Gindele also introduced Sylvain to financial planning disciplines that allow him to see where his company is at any given moment and to project future sales and profit with some measure of accuracy. “Our plan is so precise that we know exactly when we’ll buy a new truck,” he says. Every day, Sylvain posts his company’s sales and production activity and goals on bulletin boards in his office. And each month, Sylvain shares the details and progress of his financial plan with his employees, taking his cue from Kaller, who encourages CCN members to “get everyone in the company thinking about profit.”
Business Savvy When Sylvain joined CCN, he said his primary objective was to improve his own financial lot. He admitted that it irked him that his salesmen made more money than he did. But now that Sylvain Contracting is working up a full head of steam, Sylvain says he’s far more concerned about doing right by his employees, whom he refers to as “my real customers; these are the people I need to satisfy.” He’s initiated an incentive program that pays his salespeople bonuses tied to their monthly quotas. He’s also investigating other profit-sharing avenues for non-sales associates.

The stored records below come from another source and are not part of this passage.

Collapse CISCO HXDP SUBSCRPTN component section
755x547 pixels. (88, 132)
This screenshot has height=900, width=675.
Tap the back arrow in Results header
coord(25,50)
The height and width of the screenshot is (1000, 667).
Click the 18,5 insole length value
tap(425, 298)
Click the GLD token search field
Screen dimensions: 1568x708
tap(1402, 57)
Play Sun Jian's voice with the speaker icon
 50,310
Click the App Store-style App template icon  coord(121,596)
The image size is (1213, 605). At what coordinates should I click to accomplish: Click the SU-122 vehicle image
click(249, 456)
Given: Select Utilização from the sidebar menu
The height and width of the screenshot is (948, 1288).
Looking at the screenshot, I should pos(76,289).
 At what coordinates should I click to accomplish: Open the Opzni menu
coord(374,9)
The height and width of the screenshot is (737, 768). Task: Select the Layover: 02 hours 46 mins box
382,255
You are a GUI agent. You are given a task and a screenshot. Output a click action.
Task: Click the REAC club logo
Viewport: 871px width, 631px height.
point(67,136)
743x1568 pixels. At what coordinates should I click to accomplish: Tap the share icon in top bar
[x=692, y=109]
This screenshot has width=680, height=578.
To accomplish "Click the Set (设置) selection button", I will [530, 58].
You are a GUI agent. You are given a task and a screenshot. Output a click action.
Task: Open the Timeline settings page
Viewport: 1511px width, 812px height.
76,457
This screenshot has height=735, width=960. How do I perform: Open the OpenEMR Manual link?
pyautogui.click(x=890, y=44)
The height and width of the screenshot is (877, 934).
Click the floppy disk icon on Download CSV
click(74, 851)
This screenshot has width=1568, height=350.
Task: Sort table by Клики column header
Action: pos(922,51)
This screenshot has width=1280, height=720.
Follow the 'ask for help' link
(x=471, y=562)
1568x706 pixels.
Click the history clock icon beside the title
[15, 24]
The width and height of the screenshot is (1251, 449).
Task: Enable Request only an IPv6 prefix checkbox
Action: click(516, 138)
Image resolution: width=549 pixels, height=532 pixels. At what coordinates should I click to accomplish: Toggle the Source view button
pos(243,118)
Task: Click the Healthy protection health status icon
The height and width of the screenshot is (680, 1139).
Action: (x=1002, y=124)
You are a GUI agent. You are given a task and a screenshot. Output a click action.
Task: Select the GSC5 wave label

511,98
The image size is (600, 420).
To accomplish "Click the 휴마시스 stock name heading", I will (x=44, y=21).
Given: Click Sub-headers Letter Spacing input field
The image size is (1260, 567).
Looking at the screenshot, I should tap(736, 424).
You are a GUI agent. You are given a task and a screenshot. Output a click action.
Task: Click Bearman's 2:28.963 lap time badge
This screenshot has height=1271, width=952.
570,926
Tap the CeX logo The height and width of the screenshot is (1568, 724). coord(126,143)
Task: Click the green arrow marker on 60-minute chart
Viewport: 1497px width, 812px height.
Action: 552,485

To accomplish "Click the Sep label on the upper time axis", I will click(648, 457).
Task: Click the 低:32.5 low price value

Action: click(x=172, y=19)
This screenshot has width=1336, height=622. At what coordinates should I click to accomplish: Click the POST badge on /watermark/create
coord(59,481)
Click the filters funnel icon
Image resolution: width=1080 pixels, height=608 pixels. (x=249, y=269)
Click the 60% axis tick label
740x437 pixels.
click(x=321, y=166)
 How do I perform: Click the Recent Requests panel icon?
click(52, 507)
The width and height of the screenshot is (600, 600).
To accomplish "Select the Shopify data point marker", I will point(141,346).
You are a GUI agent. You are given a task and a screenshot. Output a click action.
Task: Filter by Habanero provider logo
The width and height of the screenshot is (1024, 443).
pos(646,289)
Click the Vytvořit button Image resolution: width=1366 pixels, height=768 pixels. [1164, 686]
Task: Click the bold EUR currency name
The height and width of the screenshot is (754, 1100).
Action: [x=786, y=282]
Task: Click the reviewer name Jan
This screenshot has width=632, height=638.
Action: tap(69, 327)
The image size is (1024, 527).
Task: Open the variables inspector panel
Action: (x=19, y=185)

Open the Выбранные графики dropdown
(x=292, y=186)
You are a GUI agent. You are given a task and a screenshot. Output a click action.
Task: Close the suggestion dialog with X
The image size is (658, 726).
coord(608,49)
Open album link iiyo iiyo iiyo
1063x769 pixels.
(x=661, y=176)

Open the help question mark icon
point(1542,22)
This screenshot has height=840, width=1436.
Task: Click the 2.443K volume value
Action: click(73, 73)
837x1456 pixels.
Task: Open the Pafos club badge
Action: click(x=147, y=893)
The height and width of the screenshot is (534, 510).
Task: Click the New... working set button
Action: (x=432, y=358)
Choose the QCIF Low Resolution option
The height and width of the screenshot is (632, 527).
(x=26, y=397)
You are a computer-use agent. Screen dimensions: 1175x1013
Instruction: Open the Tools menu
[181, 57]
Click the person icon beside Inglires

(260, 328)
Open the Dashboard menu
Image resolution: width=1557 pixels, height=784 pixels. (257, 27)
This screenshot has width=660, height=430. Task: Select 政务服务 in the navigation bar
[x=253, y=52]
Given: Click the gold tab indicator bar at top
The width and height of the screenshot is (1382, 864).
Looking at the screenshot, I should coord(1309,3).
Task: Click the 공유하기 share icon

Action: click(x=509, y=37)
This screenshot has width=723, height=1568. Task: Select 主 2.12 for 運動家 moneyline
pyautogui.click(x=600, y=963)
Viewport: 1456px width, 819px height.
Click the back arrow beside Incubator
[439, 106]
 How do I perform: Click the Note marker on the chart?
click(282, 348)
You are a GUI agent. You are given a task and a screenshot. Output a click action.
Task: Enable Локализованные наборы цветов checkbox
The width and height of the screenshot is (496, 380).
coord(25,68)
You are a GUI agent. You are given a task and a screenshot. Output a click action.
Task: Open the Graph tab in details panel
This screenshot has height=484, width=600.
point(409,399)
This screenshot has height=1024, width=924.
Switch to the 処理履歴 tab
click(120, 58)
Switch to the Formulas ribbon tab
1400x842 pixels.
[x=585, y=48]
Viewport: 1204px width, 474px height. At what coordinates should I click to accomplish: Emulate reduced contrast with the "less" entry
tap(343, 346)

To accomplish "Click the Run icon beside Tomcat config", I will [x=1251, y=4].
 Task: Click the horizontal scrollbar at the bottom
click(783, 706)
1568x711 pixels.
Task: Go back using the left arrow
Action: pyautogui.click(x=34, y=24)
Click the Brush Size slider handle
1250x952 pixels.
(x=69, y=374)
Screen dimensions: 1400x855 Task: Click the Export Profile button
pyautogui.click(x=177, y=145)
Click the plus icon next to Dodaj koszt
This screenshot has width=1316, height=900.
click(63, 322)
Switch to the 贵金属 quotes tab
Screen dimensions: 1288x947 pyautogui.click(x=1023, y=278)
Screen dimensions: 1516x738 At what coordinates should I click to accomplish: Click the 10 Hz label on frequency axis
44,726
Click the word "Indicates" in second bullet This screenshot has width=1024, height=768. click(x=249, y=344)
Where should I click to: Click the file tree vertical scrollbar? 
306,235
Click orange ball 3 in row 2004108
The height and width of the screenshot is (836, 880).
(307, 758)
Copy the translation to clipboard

Sylvain’s desire to motivate his employees and to get them more involved in the company’s operations isn’t entirely altruistic, though. Last January, he and Denise purchased a home in Florida, where they will spend one month this year and where they plan to spend three months annually within five years. Sylvain also wants time to volunteer his services to CCN as an instructor. “I think he could teach financial planning,” Kaller says. “He’s not just a contractor anymore; Marc’s become a businessman.” —John Caulfield is a freelance writer and editor based in New Jersey. He has been reporting on the home improvement industry for more than two decades.